INSTRUCTION: Please swap "yellow" for "blue" in the lines from the very first one through the line containing "tap(411, 2)", keeping everything else the same. Give only those lines, without the pictures.
** Begin SUPPLIED INFORMATION **
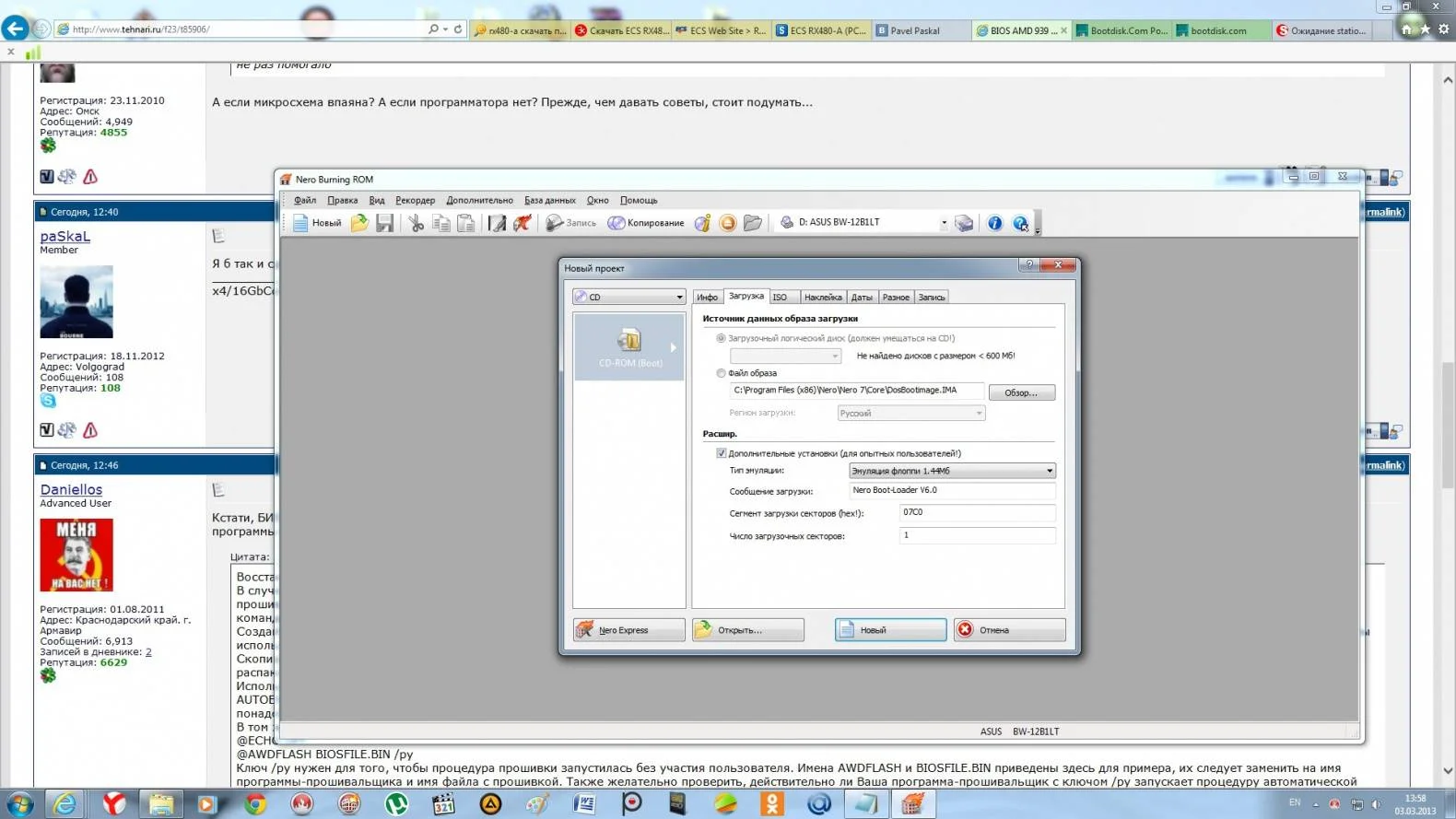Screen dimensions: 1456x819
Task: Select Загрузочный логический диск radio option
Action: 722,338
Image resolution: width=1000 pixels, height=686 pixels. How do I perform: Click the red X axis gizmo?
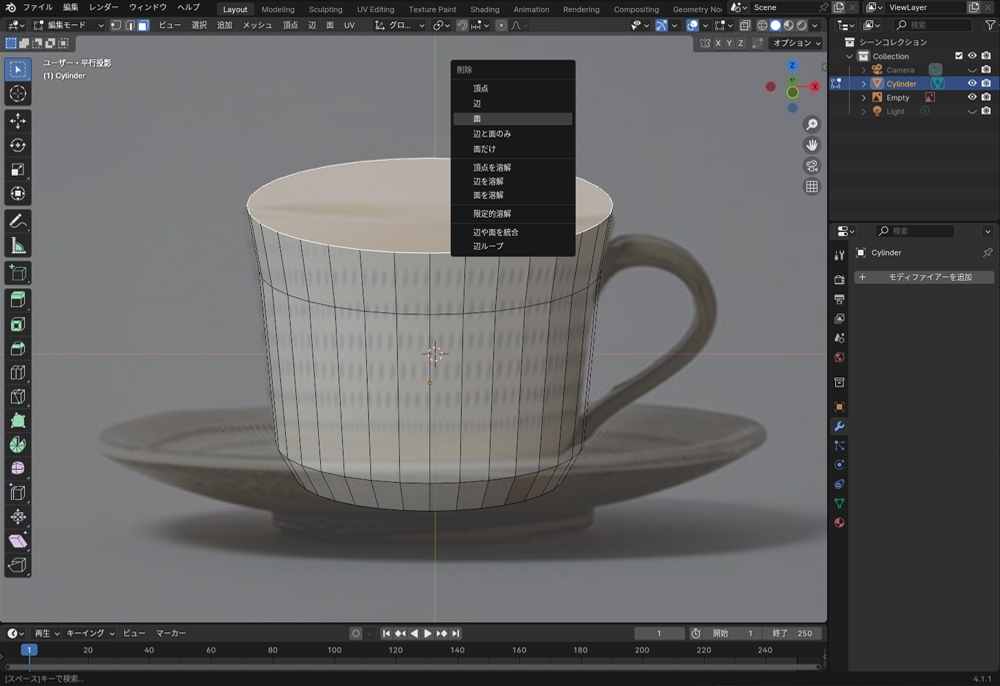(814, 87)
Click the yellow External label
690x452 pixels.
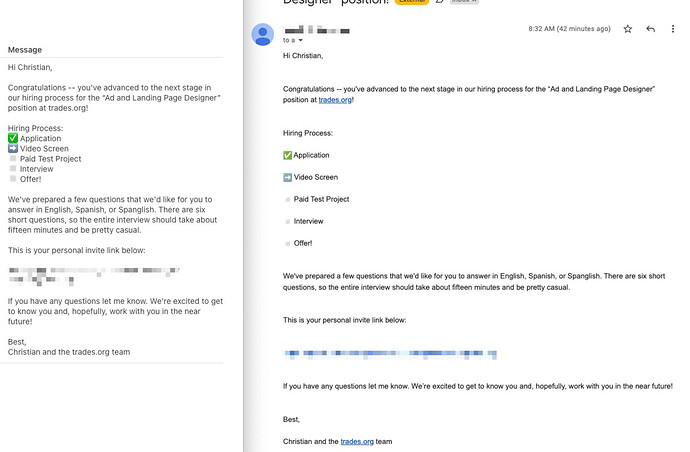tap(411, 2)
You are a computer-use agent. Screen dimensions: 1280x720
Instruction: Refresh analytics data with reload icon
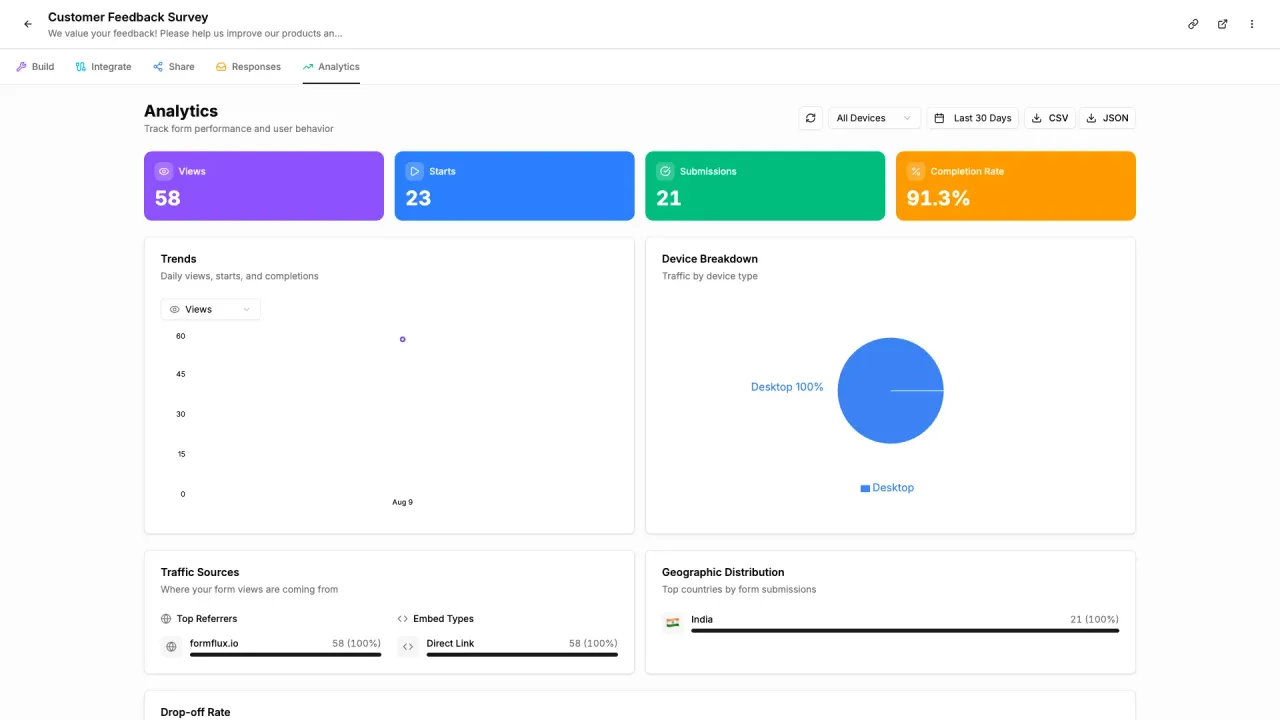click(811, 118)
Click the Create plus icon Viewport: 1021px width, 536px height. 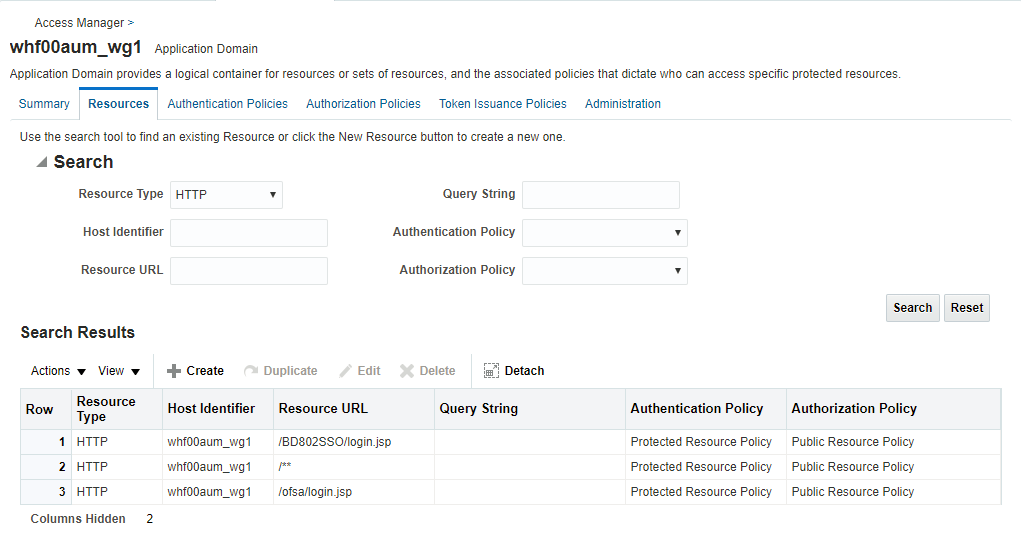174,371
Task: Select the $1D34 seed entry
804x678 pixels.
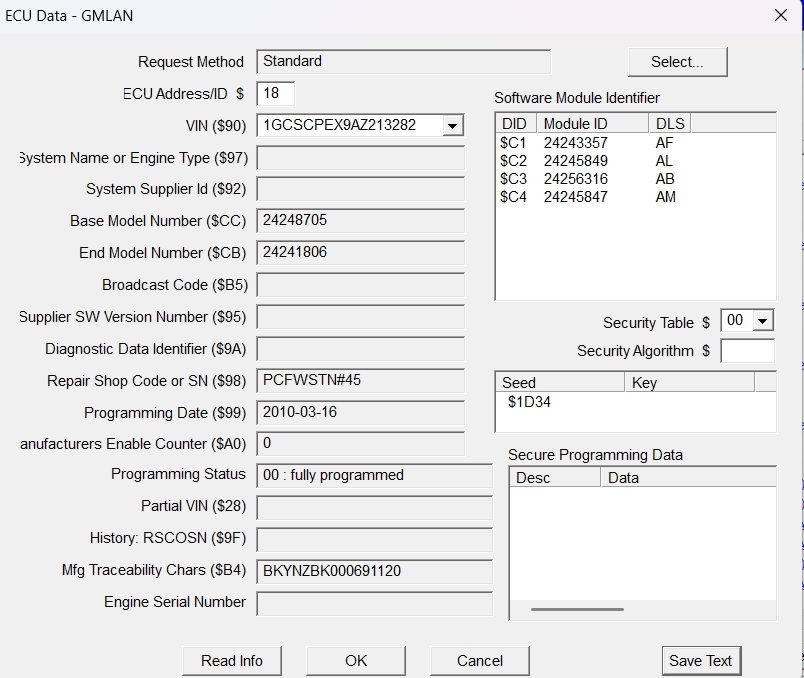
** End SUPPLIED INFORMATION **
ANSWER TO THE TASK:
Screen dimensions: 1456x819
Task: Select Загрузочный логический диск radio option
Action: 722,338
Image resolution: width=1000 pixels, height=686 pixels. How do I perform: Click the red X axis gizmo?
(814, 87)
Click the blue External label
690x452 pixels.
tap(411, 2)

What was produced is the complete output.